What is also remarkable is that each age in the past seems to have had its typal cast of countenance and form of expression. The cavaliers of Charles I. have their special characteristics that distinguish them as much from the courtiers of Elizabeth as from those of Charles II. With Queen Anne another phase of portraiture set in, because the faces were different. and again in the Hanoverian period how unlike were the gentlemen of the Regency from those of the first Georges! Difference in dress does not explain this difference of face. The men and women in each epoch had their distinct mode of thought, fashion in morals and manners, and the face accommodated itself to these.

And at the present day that which cleaves class from class is the mode of thought in each, the rule of association that governs intercourse in their several planes; and these affect the character of face in each, so that the classes are distinguished by their countenances as they were by ages in the past.

When collier Jack calls bargee Jim a blackguard, Jim replies with a curse on the collier's eyes, which he damns to perdition. But if collier Jack says the same thing to gentleman Percy, the latter raises his hat, bows, and passes on.

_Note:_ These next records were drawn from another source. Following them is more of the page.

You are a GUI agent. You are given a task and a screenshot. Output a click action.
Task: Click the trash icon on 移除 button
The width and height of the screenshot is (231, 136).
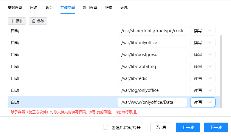(34, 21)
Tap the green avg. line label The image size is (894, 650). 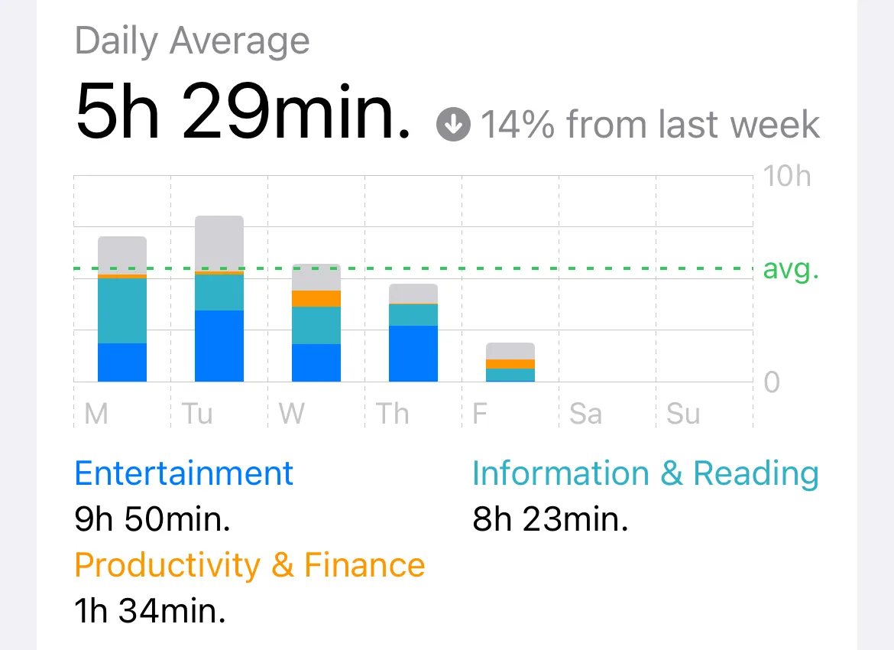791,268
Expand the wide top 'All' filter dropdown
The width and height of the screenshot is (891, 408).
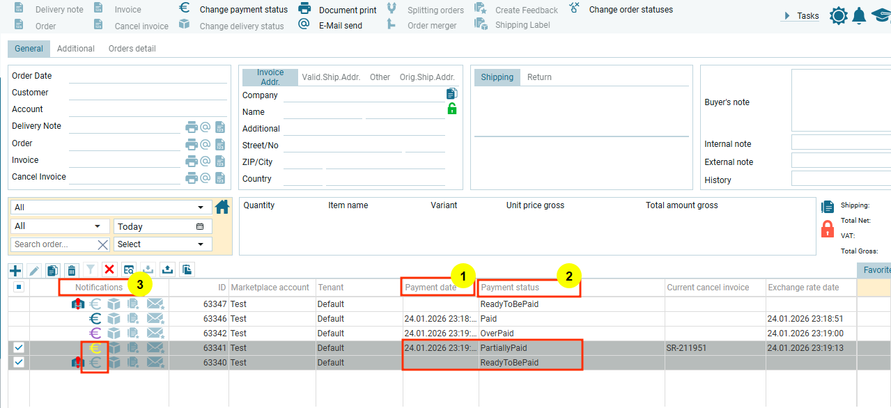pos(111,207)
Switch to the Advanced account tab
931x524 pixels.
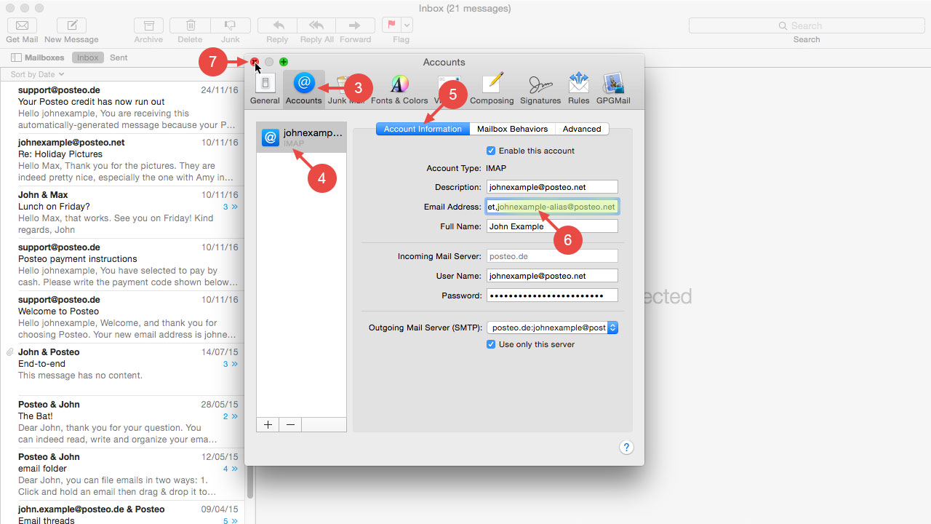click(x=582, y=128)
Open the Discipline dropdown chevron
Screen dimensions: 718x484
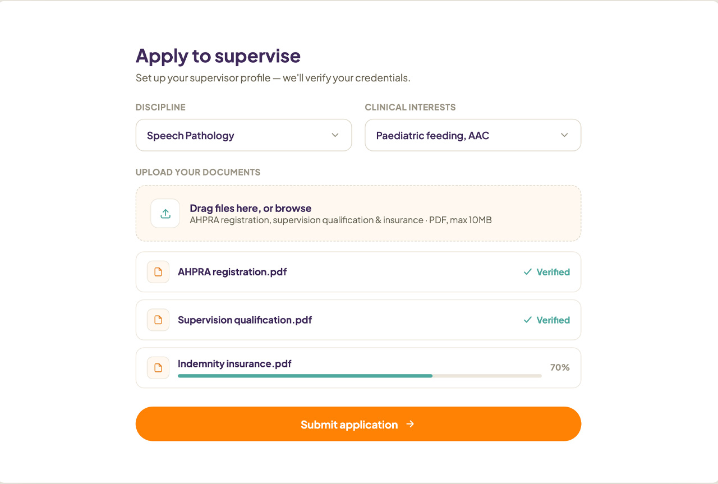tap(335, 135)
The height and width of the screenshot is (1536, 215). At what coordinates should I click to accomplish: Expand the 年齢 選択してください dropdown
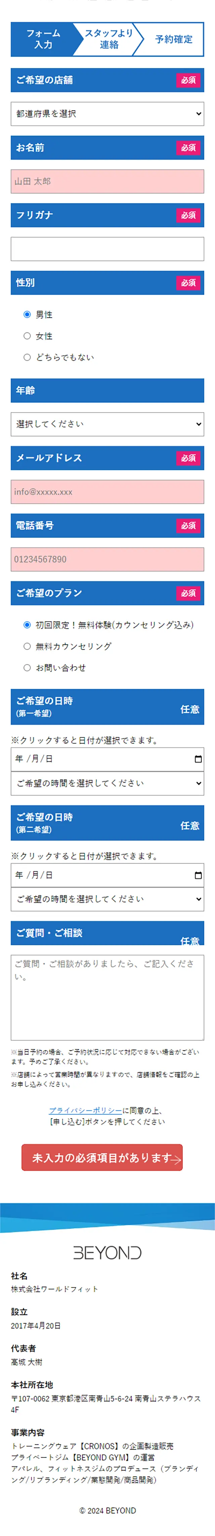tap(108, 424)
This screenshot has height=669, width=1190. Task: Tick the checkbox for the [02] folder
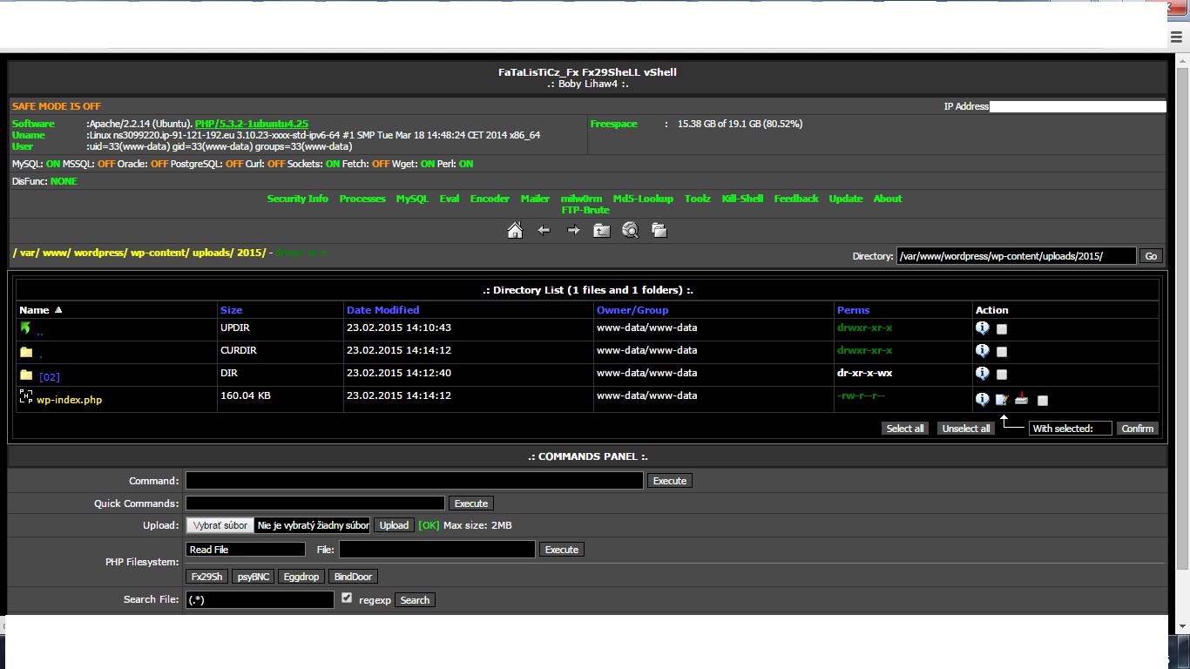pyautogui.click(x=1002, y=375)
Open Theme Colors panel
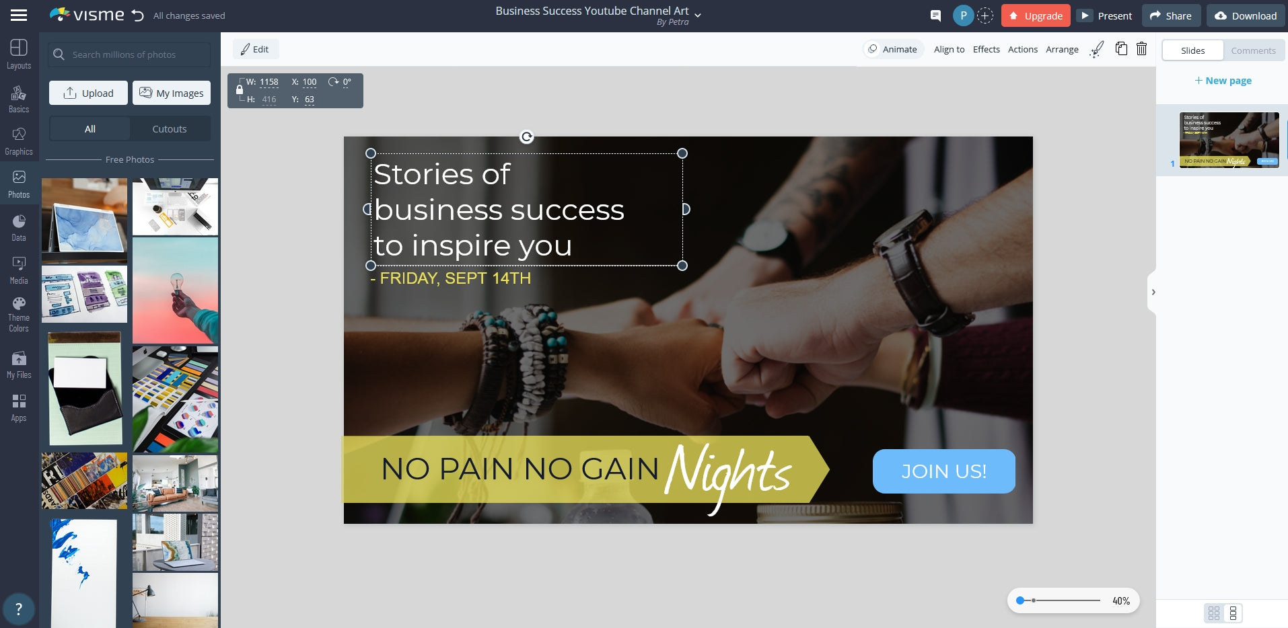The width and height of the screenshot is (1288, 628). pos(19,315)
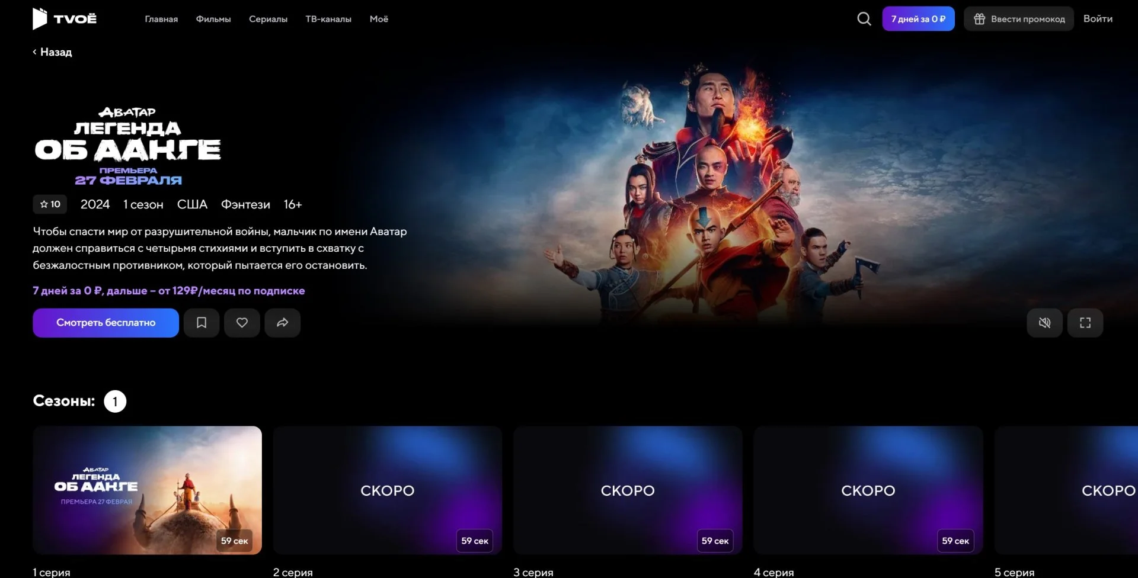The width and height of the screenshot is (1138, 578).
Task: Open the search magnifier icon
Action: click(864, 19)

Education, if complete, does not merely sharpen the intellect and refine the manners, but it gives such a complete polish that affronts do not dint or adhere; they glide off instead, leaving no perceptible trace of impact. To the outward appearance, Christianity and culture produce an identical result, but only in outward appearance, for the former teaches the control of the emotions, whereas the latter merely forbids their expression.

The face of the gentleman who sat opposite this lady in the carriage was an intelligent, even clever face, but was somewhat hard. He looked at his companion once when he entered the carriage, hesitating whether to enter, and then glanced round to see whether there was another passenger in the compartment before he took a seat. There was at the time an elderly gentleman in the carriage, and this decided him to set his valise and rugs on the seat, and finally to take his place in the corner. If he had not seen that elderly man, with the repugnance single gentlemen so generally entertain against being shut in with a lady unattended, especially if young and pretty, he would have gone elsewhere. Where the carcase is there will the vultures gather. That is inevitable; but no sane dromedary will voluntarily cast himself into a cage with vultures.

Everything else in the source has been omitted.